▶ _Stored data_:
★ ★ ★

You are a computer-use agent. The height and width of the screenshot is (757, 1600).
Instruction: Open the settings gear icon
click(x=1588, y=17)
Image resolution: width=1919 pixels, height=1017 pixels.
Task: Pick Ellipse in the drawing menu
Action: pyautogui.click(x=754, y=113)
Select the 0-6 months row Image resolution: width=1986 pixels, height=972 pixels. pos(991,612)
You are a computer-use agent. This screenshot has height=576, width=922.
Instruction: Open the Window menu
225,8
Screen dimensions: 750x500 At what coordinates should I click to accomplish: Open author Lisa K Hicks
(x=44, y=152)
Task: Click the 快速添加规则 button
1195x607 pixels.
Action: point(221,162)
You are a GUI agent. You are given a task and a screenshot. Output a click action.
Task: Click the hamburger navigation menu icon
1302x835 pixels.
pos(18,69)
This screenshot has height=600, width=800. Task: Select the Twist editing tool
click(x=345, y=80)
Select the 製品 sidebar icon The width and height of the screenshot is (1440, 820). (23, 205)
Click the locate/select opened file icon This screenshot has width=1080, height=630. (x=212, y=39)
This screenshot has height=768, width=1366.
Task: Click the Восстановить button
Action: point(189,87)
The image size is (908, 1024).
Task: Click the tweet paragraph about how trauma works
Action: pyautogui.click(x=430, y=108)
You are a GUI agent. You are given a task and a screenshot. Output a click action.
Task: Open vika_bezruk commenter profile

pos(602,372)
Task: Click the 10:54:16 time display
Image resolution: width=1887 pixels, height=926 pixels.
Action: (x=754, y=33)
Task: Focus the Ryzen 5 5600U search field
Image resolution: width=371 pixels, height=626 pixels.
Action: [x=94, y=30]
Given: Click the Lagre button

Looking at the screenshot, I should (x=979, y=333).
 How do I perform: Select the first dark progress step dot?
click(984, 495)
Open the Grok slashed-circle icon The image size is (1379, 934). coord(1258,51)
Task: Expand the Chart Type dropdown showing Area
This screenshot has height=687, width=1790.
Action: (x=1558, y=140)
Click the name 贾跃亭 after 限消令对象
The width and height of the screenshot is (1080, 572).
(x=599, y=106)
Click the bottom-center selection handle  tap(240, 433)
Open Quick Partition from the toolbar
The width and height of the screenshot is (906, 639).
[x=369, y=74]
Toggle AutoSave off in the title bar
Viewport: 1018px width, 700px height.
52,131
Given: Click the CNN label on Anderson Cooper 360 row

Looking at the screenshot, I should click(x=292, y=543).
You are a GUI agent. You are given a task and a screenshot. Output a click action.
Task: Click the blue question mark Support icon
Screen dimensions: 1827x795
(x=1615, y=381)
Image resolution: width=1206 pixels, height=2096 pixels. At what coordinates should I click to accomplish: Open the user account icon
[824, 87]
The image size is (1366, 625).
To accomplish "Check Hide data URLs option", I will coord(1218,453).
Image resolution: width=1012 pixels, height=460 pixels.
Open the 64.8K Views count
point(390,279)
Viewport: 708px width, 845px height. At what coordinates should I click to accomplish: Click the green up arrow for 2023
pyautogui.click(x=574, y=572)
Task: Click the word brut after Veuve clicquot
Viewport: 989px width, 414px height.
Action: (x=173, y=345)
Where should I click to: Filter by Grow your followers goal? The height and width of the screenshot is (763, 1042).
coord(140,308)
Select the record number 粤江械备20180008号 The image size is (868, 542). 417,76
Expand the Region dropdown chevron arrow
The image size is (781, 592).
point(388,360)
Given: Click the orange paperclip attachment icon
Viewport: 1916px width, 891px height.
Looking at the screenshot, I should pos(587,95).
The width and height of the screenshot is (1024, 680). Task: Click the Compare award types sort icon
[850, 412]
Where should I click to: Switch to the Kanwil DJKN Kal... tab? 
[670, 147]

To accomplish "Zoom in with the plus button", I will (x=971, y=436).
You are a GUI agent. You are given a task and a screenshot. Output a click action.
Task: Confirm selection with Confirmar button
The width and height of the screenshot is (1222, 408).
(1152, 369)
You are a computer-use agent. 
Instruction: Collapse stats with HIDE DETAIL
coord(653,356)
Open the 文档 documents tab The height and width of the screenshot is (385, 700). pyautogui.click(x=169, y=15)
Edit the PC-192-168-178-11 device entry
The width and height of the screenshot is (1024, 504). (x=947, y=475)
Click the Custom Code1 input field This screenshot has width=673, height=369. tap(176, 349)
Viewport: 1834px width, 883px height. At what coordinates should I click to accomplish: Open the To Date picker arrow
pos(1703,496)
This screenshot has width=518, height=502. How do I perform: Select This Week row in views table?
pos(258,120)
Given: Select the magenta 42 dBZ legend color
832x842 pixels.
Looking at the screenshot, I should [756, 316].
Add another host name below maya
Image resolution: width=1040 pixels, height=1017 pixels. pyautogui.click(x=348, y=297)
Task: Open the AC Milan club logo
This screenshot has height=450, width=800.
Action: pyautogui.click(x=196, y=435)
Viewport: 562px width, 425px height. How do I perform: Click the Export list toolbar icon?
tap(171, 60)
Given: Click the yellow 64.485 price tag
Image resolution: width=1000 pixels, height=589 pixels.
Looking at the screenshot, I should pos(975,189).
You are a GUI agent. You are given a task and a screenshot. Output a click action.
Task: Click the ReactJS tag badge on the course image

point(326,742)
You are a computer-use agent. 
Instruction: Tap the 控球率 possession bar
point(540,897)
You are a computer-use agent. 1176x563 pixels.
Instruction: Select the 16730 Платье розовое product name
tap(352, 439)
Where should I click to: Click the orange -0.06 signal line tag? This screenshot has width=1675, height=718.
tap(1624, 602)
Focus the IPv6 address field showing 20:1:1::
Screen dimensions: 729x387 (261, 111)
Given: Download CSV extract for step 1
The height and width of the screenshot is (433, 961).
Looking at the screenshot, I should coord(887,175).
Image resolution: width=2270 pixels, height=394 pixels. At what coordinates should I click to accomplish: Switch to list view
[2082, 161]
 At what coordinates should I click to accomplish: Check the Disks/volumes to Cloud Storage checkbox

★ ★ ★

From the first line to the last, retype the data exactly.

▶ _Result for this exercise_:
You are a computer-use agent. The height and width of the screenshot is (757, 1600).
Instruction: Open the settings gear icon
click(x=1588, y=17)
Image resolution: width=1919 pixels, height=1017 pixels.
Task: Pick Ellipse in the drawing menu
Action: pyautogui.click(x=754, y=113)
Select the 0-6 months row Image resolution: width=1986 pixels, height=972 pixels. pos(991,612)
You are a computer-use agent. This screenshot has height=576, width=922.
Instruction: Open the Window menu
225,8
Screen dimensions: 750x500 At what coordinates should I click to accomplish: Open author Lisa K Hicks
(x=44, y=152)
Task: Click the 快速添加规则 button
1195x607 pixels.
Action: point(221,162)
You are a GUI agent. You are given a task and a screenshot. Output a click action.
Task: Click the hamburger navigation menu icon
1302x835 pixels.
pos(18,69)
This screenshot has height=600, width=800. Task: Select the Twist editing tool
click(x=345, y=80)
Select the 製品 sidebar icon The width and height of the screenshot is (1440, 820). (23, 205)
Click the locate/select opened file icon This screenshot has width=1080, height=630. (x=212, y=39)
This screenshot has height=768, width=1366.
Task: Click the Восстановить button
Action: point(189,87)
The image size is (908, 1024).
Task: Click the tweet paragraph about how trauma works
Action: pyautogui.click(x=430, y=108)
You are a GUI agent. You are given a task and a screenshot. Output a click action.
Task: Open vika_bezruk commenter profile

pos(602,372)
Task: Click the 10:54:16 time display
Image resolution: width=1887 pixels, height=926 pixels.
Action: (x=754, y=33)
Task: Focus the Ryzen 5 5600U search field
Image resolution: width=371 pixels, height=626 pixels.
Action: [x=94, y=30]
Given: Click the Lagre button

Looking at the screenshot, I should (x=979, y=333).
 How do I perform: Select the first dark progress step dot?
click(984, 495)
Open the Grok slashed-circle icon The image size is (1379, 934). coord(1258,51)
Task: Expand the Chart Type dropdown showing Area
This screenshot has height=687, width=1790.
Action: (x=1558, y=140)
Click the name 贾跃亭 after 限消令对象
The width and height of the screenshot is (1080, 572).
(x=599, y=106)
Click the bottom-center selection handle  tap(240, 433)
Open Quick Partition from the toolbar
The width and height of the screenshot is (906, 639).
[x=369, y=74]
Toggle AutoSave off in the title bar
Viewport: 1018px width, 700px height.
52,131
Given: Click the CNN label on Anderson Cooper 360 row

Looking at the screenshot, I should click(x=292, y=543).
You are a GUI agent. You are given a task and a screenshot. Output a click action.
Task: Click the blue question mark Support icon
Screen dimensions: 1827x795
(x=1615, y=381)
Image resolution: width=1206 pixels, height=2096 pixels. At what coordinates should I click to accomplish: Open the user account icon
[824, 87]
The image size is (1366, 625).
To accomplish "Check Hide data URLs option", I will coord(1218,453).
Image resolution: width=1012 pixels, height=460 pixels.
Open the 64.8K Views count
point(390,279)
Viewport: 708px width, 845px height. At what coordinates should I click to accomplish: Click the green up arrow for 2023
pyautogui.click(x=574, y=572)
Task: Click the word brut after Veuve clicquot
Viewport: 989px width, 414px height.
Action: (x=173, y=345)
Where should I click to: Filter by Grow your followers goal? The height and width of the screenshot is (763, 1042).
coord(140,308)
Select the record number 粤江械备20180008号 The image size is (868, 542). 417,76
Expand the Region dropdown chevron arrow
The image size is (781, 592).
point(388,360)
Given: Click the orange paperclip attachment icon
Viewport: 1916px width, 891px height.
Looking at the screenshot, I should pos(587,95).
The width and height of the screenshot is (1024, 680). Task: Click the Compare award types sort icon
[850, 412]
Where should I click to: Switch to the Kanwil DJKN Kal... tab? 
[670, 147]

To accomplish "Zoom in with the plus button", I will (x=971, y=436).
You are a GUI agent. You are given a task and a screenshot. Output a click action.
Task: Confirm selection with Confirmar button
The width and height of the screenshot is (1222, 408).
(1152, 369)
You are a computer-use agent. 
Instruction: Collapse stats with HIDE DETAIL
coord(653,356)
Open the 文档 documents tab The height and width of the screenshot is (385, 700). pyautogui.click(x=169, y=15)
Edit the PC-192-168-178-11 device entry
The width and height of the screenshot is (1024, 504). (x=947, y=475)
Click the Custom Code1 input field This screenshot has width=673, height=369. tap(176, 349)
Viewport: 1834px width, 883px height. At what coordinates should I click to accomplish: Open the To Date picker arrow
pos(1703,496)
This screenshot has width=518, height=502. How do I perform: Select This Week row in views table?
pos(258,120)
Given: Select the magenta 42 dBZ legend color
832x842 pixels.
Looking at the screenshot, I should [756, 316].
Add another host name below maya
Image resolution: width=1040 pixels, height=1017 pixels. pyautogui.click(x=348, y=297)
Task: Open the AC Milan club logo
This screenshot has height=450, width=800.
Action: pyautogui.click(x=196, y=435)
Viewport: 562px width, 425px height. How do I perform: Click the Export list toolbar icon?
tap(171, 60)
Given: Click the yellow 64.485 price tag
Image resolution: width=1000 pixels, height=589 pixels.
Looking at the screenshot, I should pos(975,189).
You are a GUI agent. You are given a task and a screenshot. Output a click action.
Task: Click the ReactJS tag badge on the course image

point(326,742)
You are a computer-use agent. 
Instruction: Tap the 控球率 possession bar
point(540,897)
You are a computer-use agent. 1176x563 pixels.
Instruction: Select the 16730 Платье розовое product name
tap(352, 439)
Where should I click to: Click the orange -0.06 signal line tag? This screenshot has width=1675, height=718.
tap(1624, 602)
Focus the IPv6 address field showing 20:1:1::
Screen dimensions: 729x387 (261, 111)
Given: Download CSV extract for step 1
The height and width of the screenshot is (433, 961).
Looking at the screenshot, I should coord(887,175).
Image resolution: width=2270 pixels, height=394 pixels. At what coordinates should I click to accomplish: Switch to list view
[2082, 161]
 At what coordinates should I click to accomplish: Check the Disks/volumes to Cloud Storage checkbox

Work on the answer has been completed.